France is still in the midst of a heat wave, with temperatures in Paris hitting 97 degrees. French publication The Local dubbed today "Terrible Tuesday" as temperatures in some parts of the country were expected to hit 99 degrees. The Local reports traffic is being curbed in both Lyon and Paris to try to reduce air pollution.
France's national weather service said this heat wave could be among the "top three" hottest on record.
In Spain, more than 2,000 people have been evacuated in the Valencia region due to almost a dozen separate wildfires. The death toll from the heatwave in Spain rose to seven after a German man died of heatstroke on the Camino de Santiago pilgrimage over the weekend, AFP reported.
Water levels in the Netherlands' famous canals and dams are so low that seawater is now seeping into waterways, according to AFP.

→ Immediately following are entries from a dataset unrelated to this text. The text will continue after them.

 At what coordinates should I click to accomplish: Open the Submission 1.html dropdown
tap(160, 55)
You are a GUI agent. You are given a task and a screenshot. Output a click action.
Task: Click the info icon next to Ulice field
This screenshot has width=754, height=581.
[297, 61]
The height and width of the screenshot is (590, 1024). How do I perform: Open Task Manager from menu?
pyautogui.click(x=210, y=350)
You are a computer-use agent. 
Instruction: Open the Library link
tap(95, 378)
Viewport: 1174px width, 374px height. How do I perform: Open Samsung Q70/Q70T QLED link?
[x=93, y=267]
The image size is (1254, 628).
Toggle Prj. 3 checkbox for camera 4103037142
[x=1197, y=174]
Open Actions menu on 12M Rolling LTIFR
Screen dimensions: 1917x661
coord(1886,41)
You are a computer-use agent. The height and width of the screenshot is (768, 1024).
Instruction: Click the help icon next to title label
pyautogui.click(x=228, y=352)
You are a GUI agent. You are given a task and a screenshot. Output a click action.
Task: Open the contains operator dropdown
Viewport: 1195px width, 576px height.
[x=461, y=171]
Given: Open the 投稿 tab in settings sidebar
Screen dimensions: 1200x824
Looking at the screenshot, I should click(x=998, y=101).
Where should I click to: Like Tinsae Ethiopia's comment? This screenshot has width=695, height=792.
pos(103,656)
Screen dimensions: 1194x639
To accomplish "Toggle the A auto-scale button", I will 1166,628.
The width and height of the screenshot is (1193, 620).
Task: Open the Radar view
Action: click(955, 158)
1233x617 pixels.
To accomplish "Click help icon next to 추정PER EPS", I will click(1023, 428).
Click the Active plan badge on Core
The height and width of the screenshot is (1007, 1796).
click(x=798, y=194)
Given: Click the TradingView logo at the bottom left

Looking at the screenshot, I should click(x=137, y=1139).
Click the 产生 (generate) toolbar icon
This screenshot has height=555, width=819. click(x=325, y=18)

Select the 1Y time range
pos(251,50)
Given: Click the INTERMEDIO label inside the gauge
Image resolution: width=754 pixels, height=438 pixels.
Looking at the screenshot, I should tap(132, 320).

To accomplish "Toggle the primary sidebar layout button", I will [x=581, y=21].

Wildfires in Sweden are finally under control after rainstorms Monday night. And in Finland, one Helsinki supermarket opened its doors last weekend to customers seeking refuge from the heat, according to a video posted to the store's Facebook page. On Saturday night, 100 people slept in the cool aisles next to the frozen vegetables.
In Greece, temperatures have finally cooled down but the death toll in last month's wildfire northeast of Athens rose to 91 when a 95-year-old woman died of her injuries, officials told AFP.
In Ireland, wildfires have revealed a World War II-era "Eire" signal, under the charred brush, designed to signal to air crews that they were over neutral Irish territory. The word Eire means Ireland in the Irish language. The Defense Forces Air Corps noticed the landmark while helping fight the fires.
Fires on Bray Head expose amazing World War 2 landmarks. The fires exposed the old Eire 8 sign,which is in reasonable condition. Photos courtesy of the Garda Air Support Unit, which is a mixed unit operated by Air Corps Pilots and Garda specialists. @gardainfo @opwireland pic.twitter.com/4vvg3HIjQv— Irish Air Corps (@IrishAirCorps) August 4, 2018
Meanwhile, in England, people are eagerly awaiting the thunderstorms forecast for Tuesday evening to help cool things off.
The Met Office, the U.K.'s national weather service, issued a yellow alert for the southeast of the country, warning that "frequent lightning may occur, along with heavy rain."
The weather agency added that "large hail and sudden strong gusts of wind" are also likely to hit eastern England.